I recently made a decision, and a purchase to go along with it.
To get the first question out of the way, no, I am not married. At least, not in the usual sense.
I wear this ring every single day, on my left ring finger. I have been asked (surprisedly) a few times by co-workers if I’m married, and I usually laugh and say no, make some sort of joke about keeping the ladies away (as if I need help with that), and try to not have to explain the whole thing. That’s what this blog is for, after all; explaining things.
The past year has been tumultuous for me, to say the least, especially the last six months or so. They have been extremely emotional months. Really, my being a romantic is something that I am thankful for, it allows for a certain perspective otherwise lost on people, but … it does cause much complication — only to be multiplied by the absurd intensity of teenage hormones and emotional concerns. I am thankful for my romanticism, in and of itself, but not a fan of the difficulty that walks in its very large shadow. So, I have made a deliberate, mental decision, devoid of emotional involvement.

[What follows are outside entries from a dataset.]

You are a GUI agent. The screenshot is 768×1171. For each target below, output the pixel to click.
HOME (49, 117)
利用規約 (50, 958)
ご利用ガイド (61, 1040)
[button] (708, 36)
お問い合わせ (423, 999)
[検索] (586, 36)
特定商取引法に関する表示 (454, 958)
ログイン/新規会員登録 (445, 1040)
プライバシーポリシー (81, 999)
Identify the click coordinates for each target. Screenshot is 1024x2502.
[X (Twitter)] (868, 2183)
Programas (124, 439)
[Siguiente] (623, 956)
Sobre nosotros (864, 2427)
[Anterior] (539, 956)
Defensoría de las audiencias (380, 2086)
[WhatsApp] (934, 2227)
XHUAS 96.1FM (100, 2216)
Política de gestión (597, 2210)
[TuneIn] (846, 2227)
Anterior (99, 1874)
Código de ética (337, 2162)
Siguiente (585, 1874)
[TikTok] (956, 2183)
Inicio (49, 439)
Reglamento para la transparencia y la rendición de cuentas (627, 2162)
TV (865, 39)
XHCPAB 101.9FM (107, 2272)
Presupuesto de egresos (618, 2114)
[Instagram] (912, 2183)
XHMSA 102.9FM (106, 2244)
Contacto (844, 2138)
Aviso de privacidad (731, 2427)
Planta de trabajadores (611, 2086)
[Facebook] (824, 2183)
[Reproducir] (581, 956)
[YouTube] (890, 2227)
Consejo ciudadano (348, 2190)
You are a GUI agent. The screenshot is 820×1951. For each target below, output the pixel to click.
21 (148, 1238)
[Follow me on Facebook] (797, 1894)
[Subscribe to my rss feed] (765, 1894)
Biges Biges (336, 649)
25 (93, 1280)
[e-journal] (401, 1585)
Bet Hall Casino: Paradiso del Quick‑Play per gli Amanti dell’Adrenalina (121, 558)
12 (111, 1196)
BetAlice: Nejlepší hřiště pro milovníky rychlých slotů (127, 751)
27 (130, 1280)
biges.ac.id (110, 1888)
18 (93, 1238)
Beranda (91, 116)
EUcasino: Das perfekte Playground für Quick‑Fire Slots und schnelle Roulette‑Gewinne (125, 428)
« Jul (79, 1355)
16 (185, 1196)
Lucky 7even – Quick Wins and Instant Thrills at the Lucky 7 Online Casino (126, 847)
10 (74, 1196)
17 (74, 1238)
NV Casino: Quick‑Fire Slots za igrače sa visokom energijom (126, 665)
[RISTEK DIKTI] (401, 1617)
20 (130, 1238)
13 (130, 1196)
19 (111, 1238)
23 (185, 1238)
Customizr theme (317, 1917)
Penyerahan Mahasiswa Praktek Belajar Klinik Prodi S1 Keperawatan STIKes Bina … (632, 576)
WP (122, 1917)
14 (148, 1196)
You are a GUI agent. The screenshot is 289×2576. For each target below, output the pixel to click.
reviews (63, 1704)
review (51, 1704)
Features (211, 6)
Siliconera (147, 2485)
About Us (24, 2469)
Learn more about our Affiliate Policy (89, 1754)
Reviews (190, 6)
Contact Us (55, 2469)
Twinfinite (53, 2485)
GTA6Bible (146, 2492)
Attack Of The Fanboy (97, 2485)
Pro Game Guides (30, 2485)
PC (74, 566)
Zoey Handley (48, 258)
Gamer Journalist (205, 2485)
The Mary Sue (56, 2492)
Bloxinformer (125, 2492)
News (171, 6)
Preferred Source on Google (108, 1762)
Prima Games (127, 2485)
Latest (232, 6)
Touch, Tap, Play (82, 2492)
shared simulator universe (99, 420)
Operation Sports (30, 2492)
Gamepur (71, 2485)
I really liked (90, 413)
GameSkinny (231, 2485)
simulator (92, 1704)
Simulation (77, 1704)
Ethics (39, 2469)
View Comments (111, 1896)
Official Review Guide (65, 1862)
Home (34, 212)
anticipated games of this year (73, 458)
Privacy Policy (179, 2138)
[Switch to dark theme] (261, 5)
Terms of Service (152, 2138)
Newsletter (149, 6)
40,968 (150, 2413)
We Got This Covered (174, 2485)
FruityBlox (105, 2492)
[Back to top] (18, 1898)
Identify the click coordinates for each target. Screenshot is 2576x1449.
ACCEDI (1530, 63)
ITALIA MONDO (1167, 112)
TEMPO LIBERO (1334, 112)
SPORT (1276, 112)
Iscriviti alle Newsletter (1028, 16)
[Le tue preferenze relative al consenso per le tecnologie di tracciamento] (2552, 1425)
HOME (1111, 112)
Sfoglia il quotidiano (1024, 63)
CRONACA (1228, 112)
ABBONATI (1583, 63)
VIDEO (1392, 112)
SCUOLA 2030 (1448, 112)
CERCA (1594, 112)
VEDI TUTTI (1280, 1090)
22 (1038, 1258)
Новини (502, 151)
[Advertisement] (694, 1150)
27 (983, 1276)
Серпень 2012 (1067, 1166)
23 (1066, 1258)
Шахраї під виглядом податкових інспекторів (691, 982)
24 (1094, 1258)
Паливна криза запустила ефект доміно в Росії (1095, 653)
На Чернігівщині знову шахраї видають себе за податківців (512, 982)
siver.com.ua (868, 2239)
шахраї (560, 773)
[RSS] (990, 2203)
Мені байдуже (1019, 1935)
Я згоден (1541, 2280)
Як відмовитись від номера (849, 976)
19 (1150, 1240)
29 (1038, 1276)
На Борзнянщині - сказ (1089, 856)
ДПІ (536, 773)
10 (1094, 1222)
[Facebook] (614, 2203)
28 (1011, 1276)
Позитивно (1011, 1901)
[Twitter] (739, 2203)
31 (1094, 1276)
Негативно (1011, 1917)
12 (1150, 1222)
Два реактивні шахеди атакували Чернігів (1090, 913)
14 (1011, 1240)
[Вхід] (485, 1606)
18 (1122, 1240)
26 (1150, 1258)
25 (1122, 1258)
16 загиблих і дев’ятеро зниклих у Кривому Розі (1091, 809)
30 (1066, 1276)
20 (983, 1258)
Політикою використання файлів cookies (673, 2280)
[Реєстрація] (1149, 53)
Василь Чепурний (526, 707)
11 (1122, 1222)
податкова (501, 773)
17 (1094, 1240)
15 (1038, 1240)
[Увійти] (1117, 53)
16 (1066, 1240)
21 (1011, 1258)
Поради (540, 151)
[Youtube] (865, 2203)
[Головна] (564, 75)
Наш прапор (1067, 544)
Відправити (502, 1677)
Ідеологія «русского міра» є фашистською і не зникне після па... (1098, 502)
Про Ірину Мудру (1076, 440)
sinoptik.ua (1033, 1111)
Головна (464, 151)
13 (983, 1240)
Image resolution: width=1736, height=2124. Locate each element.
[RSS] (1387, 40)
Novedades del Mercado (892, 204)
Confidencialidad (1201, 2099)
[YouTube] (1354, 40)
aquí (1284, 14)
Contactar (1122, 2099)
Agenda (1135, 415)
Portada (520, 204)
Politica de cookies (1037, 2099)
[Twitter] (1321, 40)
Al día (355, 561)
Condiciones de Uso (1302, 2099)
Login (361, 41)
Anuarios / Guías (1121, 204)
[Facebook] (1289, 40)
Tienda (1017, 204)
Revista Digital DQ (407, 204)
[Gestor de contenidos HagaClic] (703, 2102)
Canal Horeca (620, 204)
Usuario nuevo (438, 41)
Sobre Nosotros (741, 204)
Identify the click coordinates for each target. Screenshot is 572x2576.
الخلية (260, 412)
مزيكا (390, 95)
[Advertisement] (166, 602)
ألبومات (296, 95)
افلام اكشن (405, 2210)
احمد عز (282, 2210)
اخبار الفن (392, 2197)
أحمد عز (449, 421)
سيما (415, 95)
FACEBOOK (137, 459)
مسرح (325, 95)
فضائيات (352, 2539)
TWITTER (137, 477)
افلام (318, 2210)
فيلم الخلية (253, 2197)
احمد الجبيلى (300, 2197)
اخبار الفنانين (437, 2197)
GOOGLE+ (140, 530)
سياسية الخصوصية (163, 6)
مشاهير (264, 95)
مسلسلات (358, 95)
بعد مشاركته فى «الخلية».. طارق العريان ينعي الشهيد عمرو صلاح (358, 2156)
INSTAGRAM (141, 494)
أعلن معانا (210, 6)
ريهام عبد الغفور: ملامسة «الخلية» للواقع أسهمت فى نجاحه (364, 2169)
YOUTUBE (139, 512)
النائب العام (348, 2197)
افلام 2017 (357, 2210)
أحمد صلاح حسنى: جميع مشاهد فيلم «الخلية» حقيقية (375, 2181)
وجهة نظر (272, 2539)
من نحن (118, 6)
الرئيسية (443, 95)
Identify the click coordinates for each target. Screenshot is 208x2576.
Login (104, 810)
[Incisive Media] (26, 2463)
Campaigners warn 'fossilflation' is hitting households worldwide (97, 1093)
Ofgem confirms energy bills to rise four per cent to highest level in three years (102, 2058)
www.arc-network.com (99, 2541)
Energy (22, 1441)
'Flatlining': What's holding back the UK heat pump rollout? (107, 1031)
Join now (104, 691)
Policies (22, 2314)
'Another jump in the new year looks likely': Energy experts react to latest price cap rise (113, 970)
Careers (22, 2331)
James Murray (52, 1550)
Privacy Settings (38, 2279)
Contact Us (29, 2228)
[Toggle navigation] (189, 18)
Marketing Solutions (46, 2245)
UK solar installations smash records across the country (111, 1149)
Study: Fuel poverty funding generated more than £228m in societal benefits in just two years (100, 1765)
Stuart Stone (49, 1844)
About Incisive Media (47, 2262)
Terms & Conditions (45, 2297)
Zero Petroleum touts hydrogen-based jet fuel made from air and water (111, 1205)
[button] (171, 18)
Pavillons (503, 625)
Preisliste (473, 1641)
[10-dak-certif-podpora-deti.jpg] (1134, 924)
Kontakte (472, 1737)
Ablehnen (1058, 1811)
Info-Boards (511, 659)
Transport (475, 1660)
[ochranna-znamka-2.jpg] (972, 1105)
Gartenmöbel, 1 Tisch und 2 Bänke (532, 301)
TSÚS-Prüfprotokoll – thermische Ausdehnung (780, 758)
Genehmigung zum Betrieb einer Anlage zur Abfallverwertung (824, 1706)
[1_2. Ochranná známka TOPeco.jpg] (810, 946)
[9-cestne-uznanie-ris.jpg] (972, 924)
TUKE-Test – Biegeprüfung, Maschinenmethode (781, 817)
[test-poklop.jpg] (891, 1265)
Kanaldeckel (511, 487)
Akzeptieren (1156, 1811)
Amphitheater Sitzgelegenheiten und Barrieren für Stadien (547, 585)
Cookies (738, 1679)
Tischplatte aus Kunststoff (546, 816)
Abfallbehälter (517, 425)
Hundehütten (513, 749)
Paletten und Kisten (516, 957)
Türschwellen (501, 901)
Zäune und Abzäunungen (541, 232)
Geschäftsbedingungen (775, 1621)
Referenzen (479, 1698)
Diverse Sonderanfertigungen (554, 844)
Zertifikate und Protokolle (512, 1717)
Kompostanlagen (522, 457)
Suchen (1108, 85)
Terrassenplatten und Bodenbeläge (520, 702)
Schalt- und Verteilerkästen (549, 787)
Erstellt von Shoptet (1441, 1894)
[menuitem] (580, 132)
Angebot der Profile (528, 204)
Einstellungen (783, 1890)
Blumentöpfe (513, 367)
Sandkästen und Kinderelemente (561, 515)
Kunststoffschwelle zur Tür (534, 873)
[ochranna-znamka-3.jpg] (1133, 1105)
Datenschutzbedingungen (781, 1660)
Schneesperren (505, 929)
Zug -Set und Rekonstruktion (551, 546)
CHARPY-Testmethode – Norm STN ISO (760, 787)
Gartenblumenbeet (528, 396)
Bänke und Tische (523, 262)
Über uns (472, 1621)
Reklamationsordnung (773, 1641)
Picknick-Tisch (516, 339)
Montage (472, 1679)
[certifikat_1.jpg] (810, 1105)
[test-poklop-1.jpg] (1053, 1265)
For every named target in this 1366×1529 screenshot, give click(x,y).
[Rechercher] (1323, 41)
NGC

I have decided to not marry. At least … that’s the plan.
Now, to get it out of the way, no, I am not claiming to believe I know God’s will for my relational future, nor am I saying that I will never get married — I can’t see where I’ll be ten years from now, but God can. Yet God allows us to make our own decisions, and learn from them, to help us grow. That being said, I know that if His plan is for me to marry, then I’m going to end up married. I know that. The choice I have made, is to avoid to the best of my ability all non-platonic relationships for as long as possible. And to pray for a whole lot of strength from my Father, because I’ll need it. Frankly, I am a growing man with very (very) strong emotions, and I’m in a difficult period of development — I hate the teenage years. The fact is, this is what I believe is best for me. And for others.
Some months ago when I was struggling with some things (also emotionally fueled), I sat down with myself and my journal, and asked myself some questions, answering them as honestly as possible. One of the questions and its answer was as follows.
Q: You see dating and marriage, for yourself, as a selfish desire and act?
A: For the most part.
I know for a fact that this will strike certain people as odd and nonsensical, but remember that this was my honest answer, and it still is. The reason I see it this way, is because for my part, I want a romantic relationship for gain; to gain an encourager, to gain a lifelong friend, to gain a shoulder to cry on. Also to gain someone who I canalways be there for. But the fact is, I can be there for people as a friend, as a brother in Christ, as a Christian who longs to love as Christ loves. My dad tells me that I’ll end up a selfish old man if I don’t marry, but I just cannot believe that. I’m choosing to remain single out of a desire to love all equally, and give myself up for all equally. I so greatly enjoy being able to spend time with people, to give myself to others. I am not saying one cannot do this as a married man, but I do recognize that when married, a man needs to make his wife the priority above all other people, aside from God, who must always remain on top. I am choosing to keep God on top, and put everyone else on the same level below Him. I believe that being single offers me more freedom to do that. Though I could be wrong.
This isn’t easy at all. Even right now in this moment, I’m thinking of the possibility of God having other plans for me. Thinking of someone in particular, who I’ll never deserve, who I hurt very badly. I can never express how sorry I am for what I did to this person. Nor can I explain to you how dear she still is to me. I pray for her always, and wish only the greatest blessings on her. Any other time this choice I’ve made rings clear in my being, and gives off no uncertainty. This person, however … this person has set a standard to which I can’t help holding all others. I don’t really know what else to say.
But now I’ve explained myself better for you all. The ring is a symbol, as any other wedding ring is. The way I described it for my sister was this: this ring, for me, serves as a purity ring, and a promise ring, and finally a wedding ring; to remain pure, all my life, as a promise to my Beloved, to whom I will be wedded when I get Home. I am the bride of Christ. I don’t know what plans He has for me, but I’m not going to stand still to find out.